§ **WHAT THIS TASK INVOLVES**
Give all the data again exactly.

┌──

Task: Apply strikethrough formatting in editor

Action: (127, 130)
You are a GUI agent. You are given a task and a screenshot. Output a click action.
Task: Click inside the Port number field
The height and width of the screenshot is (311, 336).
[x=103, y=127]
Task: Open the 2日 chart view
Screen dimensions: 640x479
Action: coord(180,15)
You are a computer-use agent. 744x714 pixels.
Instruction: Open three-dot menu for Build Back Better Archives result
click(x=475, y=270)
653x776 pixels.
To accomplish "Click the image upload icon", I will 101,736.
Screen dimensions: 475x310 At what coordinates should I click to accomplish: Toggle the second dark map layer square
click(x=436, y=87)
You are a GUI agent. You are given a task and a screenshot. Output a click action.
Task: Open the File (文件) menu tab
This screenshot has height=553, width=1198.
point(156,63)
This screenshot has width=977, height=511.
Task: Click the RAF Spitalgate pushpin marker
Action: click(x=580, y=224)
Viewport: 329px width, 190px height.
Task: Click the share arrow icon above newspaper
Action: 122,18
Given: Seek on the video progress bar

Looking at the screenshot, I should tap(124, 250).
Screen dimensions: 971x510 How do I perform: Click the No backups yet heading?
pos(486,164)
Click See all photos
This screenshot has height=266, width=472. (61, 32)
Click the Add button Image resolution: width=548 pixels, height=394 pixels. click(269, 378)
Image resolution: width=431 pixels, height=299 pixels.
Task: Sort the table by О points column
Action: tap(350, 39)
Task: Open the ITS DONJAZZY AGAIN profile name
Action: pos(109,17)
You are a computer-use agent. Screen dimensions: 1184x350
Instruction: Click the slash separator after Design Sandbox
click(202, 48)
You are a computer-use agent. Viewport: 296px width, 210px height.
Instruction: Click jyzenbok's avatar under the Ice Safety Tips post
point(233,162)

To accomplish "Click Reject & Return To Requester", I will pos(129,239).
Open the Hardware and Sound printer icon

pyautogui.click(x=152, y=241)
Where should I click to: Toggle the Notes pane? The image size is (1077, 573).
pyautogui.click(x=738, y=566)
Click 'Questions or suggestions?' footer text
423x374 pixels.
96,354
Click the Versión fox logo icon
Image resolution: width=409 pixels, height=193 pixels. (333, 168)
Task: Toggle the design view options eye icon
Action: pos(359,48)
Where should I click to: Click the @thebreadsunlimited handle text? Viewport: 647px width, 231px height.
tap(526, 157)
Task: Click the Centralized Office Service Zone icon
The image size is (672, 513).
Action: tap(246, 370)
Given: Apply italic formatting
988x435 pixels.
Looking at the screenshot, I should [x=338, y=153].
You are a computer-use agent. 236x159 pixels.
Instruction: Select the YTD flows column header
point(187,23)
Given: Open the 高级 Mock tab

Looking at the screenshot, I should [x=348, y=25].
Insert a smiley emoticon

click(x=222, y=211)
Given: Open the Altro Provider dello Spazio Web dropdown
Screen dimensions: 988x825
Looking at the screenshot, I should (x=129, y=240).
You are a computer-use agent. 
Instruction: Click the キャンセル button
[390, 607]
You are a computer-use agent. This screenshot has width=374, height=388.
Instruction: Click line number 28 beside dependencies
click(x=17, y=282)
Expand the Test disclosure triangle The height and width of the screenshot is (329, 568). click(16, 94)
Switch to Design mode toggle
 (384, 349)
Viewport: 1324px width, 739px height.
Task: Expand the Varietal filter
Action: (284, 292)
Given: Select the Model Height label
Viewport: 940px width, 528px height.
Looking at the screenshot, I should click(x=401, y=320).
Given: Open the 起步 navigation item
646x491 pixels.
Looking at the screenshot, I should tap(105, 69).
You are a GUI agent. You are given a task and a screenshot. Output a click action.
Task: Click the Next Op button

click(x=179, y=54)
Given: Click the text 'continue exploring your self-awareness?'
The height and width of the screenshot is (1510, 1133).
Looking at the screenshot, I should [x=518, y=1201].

└──

§ **ANSWER SECTION**
Task: Apply strikethrough formatting in editor

Action: (127, 130)
You are a GUI agent. You are given a task and a screenshot. Output a click action.
Task: Click inside the Port number field
The height and width of the screenshot is (311, 336).
[x=103, y=127]
Task: Open the 2日 chart view
Screen dimensions: 640x479
Action: coord(180,15)
You are a computer-use agent. 744x714 pixels.
Instruction: Open three-dot menu for Build Back Better Archives result
click(x=475, y=270)
653x776 pixels.
To accomplish "Click the image upload icon", I will 101,736.
Screen dimensions: 475x310 At what coordinates should I click to accomplish: Toggle the second dark map layer square
click(x=436, y=87)
You are a GUI agent. You are given a task and a screenshot. Output a click action.
Task: Open the File (文件) menu tab
This screenshot has height=553, width=1198.
point(156,63)
This screenshot has width=977, height=511.
Task: Click the RAF Spitalgate pushpin marker
Action: click(x=580, y=224)
Viewport: 329px width, 190px height.
Task: Click the share arrow icon above newspaper
Action: 122,18
Given: Seek on the video progress bar

Looking at the screenshot, I should tap(124, 250).
Screen dimensions: 971x510 How do I perform: Click the No backups yet heading?
pos(486,164)
Click See all photos
This screenshot has height=266, width=472. (61, 32)
Click the Add button Image resolution: width=548 pixels, height=394 pixels. click(269, 378)
Image resolution: width=431 pixels, height=299 pixels.
Task: Sort the table by О points column
Action: tap(350, 39)
Task: Open the ITS DONJAZZY AGAIN profile name
Action: pos(109,17)
You are a computer-use agent. Screen dimensions: 1184x350
Instruction: Click the slash separator after Design Sandbox
click(202, 48)
You are a computer-use agent. Viewport: 296px width, 210px height.
Instruction: Click jyzenbok's avatar under the Ice Safety Tips post
point(233,162)

To accomplish "Click Reject & Return To Requester", I will pos(129,239).
Open the Hardware and Sound printer icon

pyautogui.click(x=152, y=241)
Where should I click to: Toggle the Notes pane? The image size is (1077, 573).
pyautogui.click(x=738, y=566)
Click 'Questions or suggestions?' footer text
423x374 pixels.
96,354
Click the Versión fox logo icon
Image resolution: width=409 pixels, height=193 pixels. (333, 168)
Task: Toggle the design view options eye icon
Action: pos(359,48)
Where should I click to: Click the @thebreadsunlimited handle text? Viewport: 647px width, 231px height.
tap(526, 157)
Task: Click the Centralized Office Service Zone icon
The image size is (672, 513).
Action: tap(246, 370)
Given: Apply italic formatting
988x435 pixels.
Looking at the screenshot, I should [x=338, y=153].
You are a computer-use agent. 236x159 pixels.
Instruction: Select the YTD flows column header
point(187,23)
Given: Open the 高级 Mock tab

Looking at the screenshot, I should [x=348, y=25].
Insert a smiley emoticon

click(x=222, y=211)
Given: Open the Altro Provider dello Spazio Web dropdown
Screen dimensions: 988x825
Looking at the screenshot, I should (x=129, y=240).
You are a computer-use agent. 
Instruction: Click the キャンセル button
[390, 607]
You are a computer-use agent. This screenshot has width=374, height=388.
Instruction: Click line number 28 beside dependencies
click(x=17, y=282)
Expand the Test disclosure triangle The height and width of the screenshot is (329, 568). click(16, 94)
Switch to Design mode toggle
 (384, 349)
Viewport: 1324px width, 739px height.
Task: Expand the Varietal filter
Action: (284, 292)
Given: Select the Model Height label
Viewport: 940px width, 528px height.
Looking at the screenshot, I should click(x=401, y=320).
Given: Open the 起步 navigation item
646x491 pixels.
Looking at the screenshot, I should tap(105, 69).
You are a GUI agent. You are given a task and a screenshot. Output a click action.
Task: Click the Next Op button

click(x=179, y=54)
Given: Click the text 'continue exploring your self-awareness?'
The height and width of the screenshot is (1510, 1133).
Looking at the screenshot, I should [x=518, y=1201].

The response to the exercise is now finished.